1-1 BUGÜNE KADAR YAŞADIĞINIZ 3 ŞEHİR:

Doğduğum şehir olan Aydın'ın Söke ilçesi (bu arada fikriminincegülü esas kahramanlık sökeden çıkmıştır, hıh :)) Bende FİG gibi 1 yaşında İstanbul'a geldiğim için bu şehri sadece tatile giderken transit geçişler sırasında gördüm. Ancak Bodrum'a giderken Söke'den geçiyorsunuz ve orada askeri lojmanlar var yolun kenarında, hah işte oradaki tek katlı evlerde yaşamışım 1 yaşına kadar :)

İstanbul...Gözümü açtığım da gördüğüm şehir diyebilirim. Ulus, Etiler, Bahçelievler derken son durağımın şimdilik Beylikdüzü olduğu şehir. Nereye gidersem gideyim hep aradığım, özlediğim ve yaşamaktan her daim zevk aldığım şehir...

İzmir...Üniversite yıllarımın -ki bu yıllar çok deli dolu geçmiştir- geçtiği, insanın büyük şehirde fakat karmaşa olmadan yaşamak istediği zaman akıllara gelecek ilk yer olan Ege'nin incisi İzmir... Sezen Aksu'nun şarkısında dediği gibi burada yaşadıktan sonra "Kalbim Ege'de kaldı" diyor insan. Birde yakınında Çeşme, dikili, Kuşadası, Didim, Dikili vb. yazlık yerlerin olması :))

1-2 TATİL İÇİN GİTTİĞİNİZ VE ÖNERECEĞİNİZ 3 ŞEHİR:

Burada şehir yerine belde demek daha doğru olacaktır. Bu yüzden ben size gittiğim yerlerden bahsedeceğim.

Fethiye: Tüm güney kıyıları beton yığınına dönüşürken halen bakir kalabilmiş bir tatil beldesi...Ölü denizin duruluğu, belcekızın masmavi denizi (bazen dalgalı olabiliyor ve hemen derinleşiyor) diğer turistik yerlere göre daha sakin oluşu, tekne turları (olmazsa olmaz), saklıkent (alabalık yemenizi taviye ederim) , kayaköy (mutlaka gözleme yiyin), yamaç paraşütü (adrinalini ve uçmayı sevenler için) ve fethiyenin sade ve sakin merkezi. Size öyle büyük ve deli gibi eğlenceler sunan mekanları yok ama tam kafa dinleme yeridir Fethiye.

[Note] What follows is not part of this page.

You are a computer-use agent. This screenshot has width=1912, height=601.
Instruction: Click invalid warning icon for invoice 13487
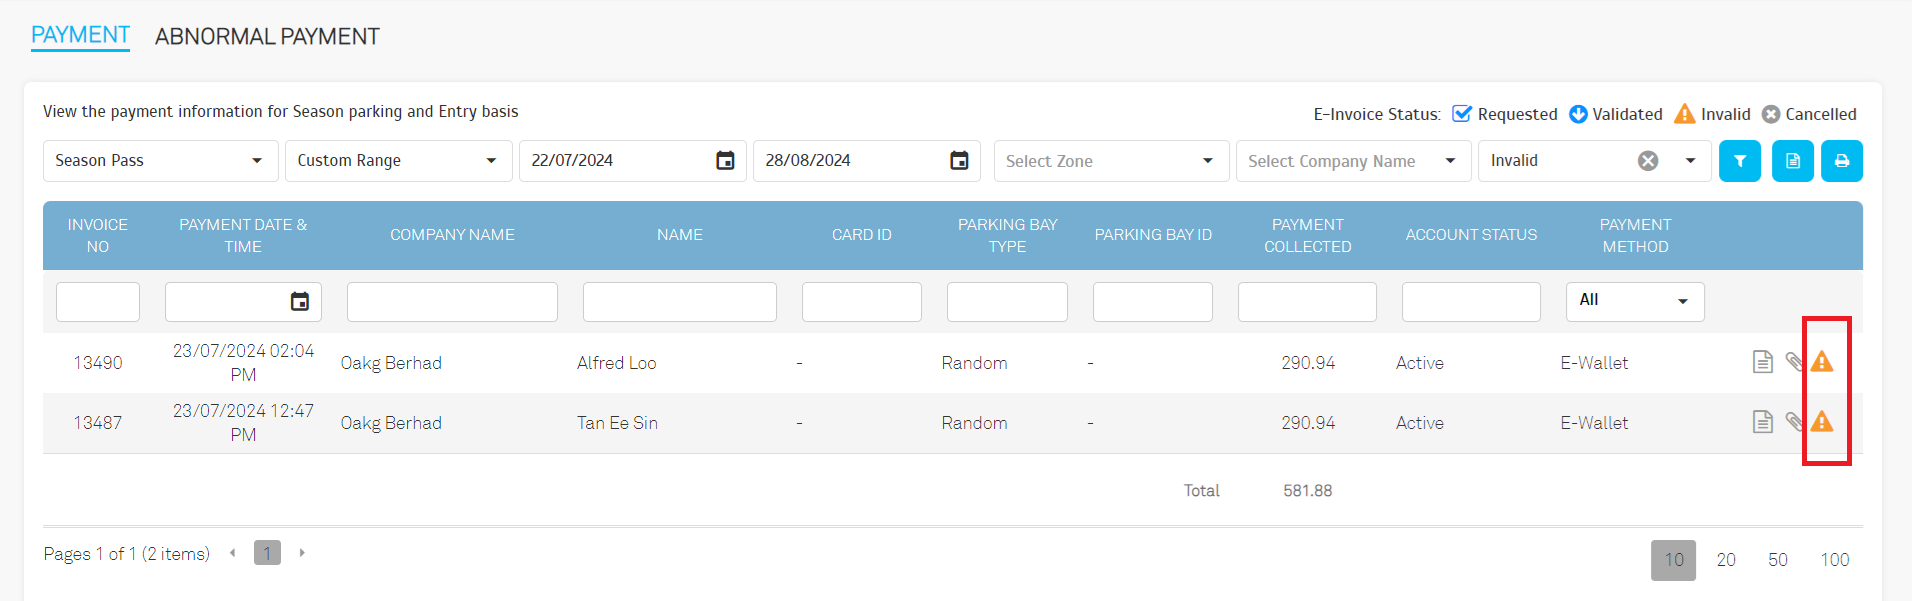pyautogui.click(x=1822, y=422)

Marmaris: İlk olarak 14 yaşında gittiğim ve yıllar içinde bir yerin nasıl betonlaştığını yıl be yıl gördüğüm ama halen çok sevdiğim bir tatil beldesi. İlk yıllarda her sene Marmaris'ten Datça'ya giden yolun 23. kilometeresinde bulunan Çubucak Orman Kampına giderdik abimle. Her sene nerdeyse aynı dönemlerde çadır kurup 10-15 gün kalırdık. Denizi ve havası muhteşemdi...Ancak yaş ilerledikçe bu çadır olayı biraz daha zor gelemeye başladığı ve tatil süremiz kısaldığı için artık gidemiyoruz. Size otel olarak Mares oteli önerebilirim. Eğer herşey dahil bir yere gitmek istemiyor ve otele bağımlı kalmak istemiyorsanız tabiki...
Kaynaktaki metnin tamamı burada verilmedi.